Sun Sep 22 20:13:11 UTC 2013

On 29.08.2013 15:49, Adrian Chadd wrote:
> Hi,
Hello Adrian!
I'm very sorry for the looong reply.

>
> There's a lot of good stuff to review here, thanks!
>
> Yes, the ixgbe RX lock needs to die in a fire. It's kinda pointless to 
> keep locking things like that on a per-packet basis. We should be able 
> to do this in a cleaner way - we can defer RX into a CPU pinned 
> taskqueue and convert the interrupt handler to a fast handler that 
> just schedules that taskqueue. We can ignore the ithread entirely here.
>
> What do you think?
Well, it sounds good :) But performance numbers and Jack opinion is more 
important :)

Are you going to Malta?
>
> Totally pie in the sky handwaving at this point:
>
> * create an array of mbuf pointers for completed mbufs;
> * populate the mbuf array;
> * pass the array up to ether_demux().
>
> For vlan handling, it may end up populating its own list of mbufs to 
> push up to ether_demux().

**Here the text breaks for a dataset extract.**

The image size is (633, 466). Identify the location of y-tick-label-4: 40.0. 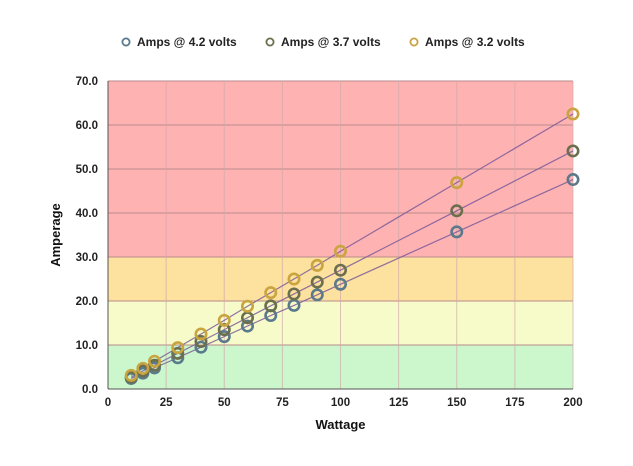
(87, 214).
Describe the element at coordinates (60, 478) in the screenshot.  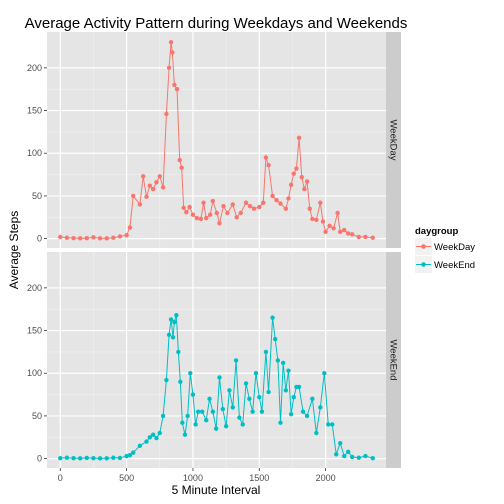
I see `x-tick-label: 0` at that location.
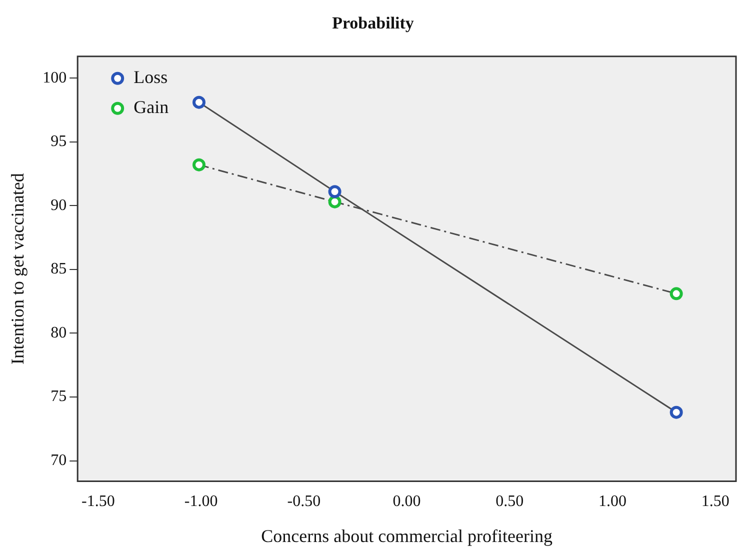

So maybe we should extend the API to have a 
> bitmap of packets to actually handle from the array, so we can pass up 
> a larger array of mbufs, note which ones are for the destination and 
> then the upcall can mark which frames its consumed.
>
> I specifically wonder how much work/benefit we may see by doing:
>
> * batching packets into lists so various steps can batch process 
> things rather than run to completion;
> * batching the processing of a list of frames under a single lock 
> instance - eg, if the forwarding code could do the forwarding lookup 
> for 'n' packets under a single lock, then pass that list of frames up 
> to inet_pfil_hook() to do the work under one lock, etc, etc.
I'm thinking the same way, but we're stuck with 'forwarding lookup' due 
to problem with egress interface pointer, as I mention earlier. However 
it is interesting to see how much it helps, regardless of locking.

Currently I'm thinking that we should try to change radix to something 
different (it seems that it can be checked fast) and see what happened.
Luigi's performance numbers for our radix are too awful, and there is a 
patch implementing alternative trie:
http://info.iet.unipi.it/~luigi/papers/20120601-dxr.pdf
http://www.nxlab.fer.hr/dxr/stable_8_20120824.diff

>
> Here, the processing would look less like "grab lock and process to 
> completion" and more like "mark and sweep" - ie, we have a list of 
> frames that we mark as needing processing and mark as having been 
> processed at each layer, so we know where to next dispatch them.
>
> I still have some tool coding to do with PMC before I even think about 
> tinkering with this as I'd like to measure stuff like per-packet 
> latency as well as top-level processing overhead (ie, 
> CPU_CLK_UNHALTED.THREAD_P / lagg0 TX bytes/pkts, RX bytes/pkts, NIC 
> interrupts on that core, etc.)
That will be great to see!
>
> Thanks,
>
>
>
> -adrian
>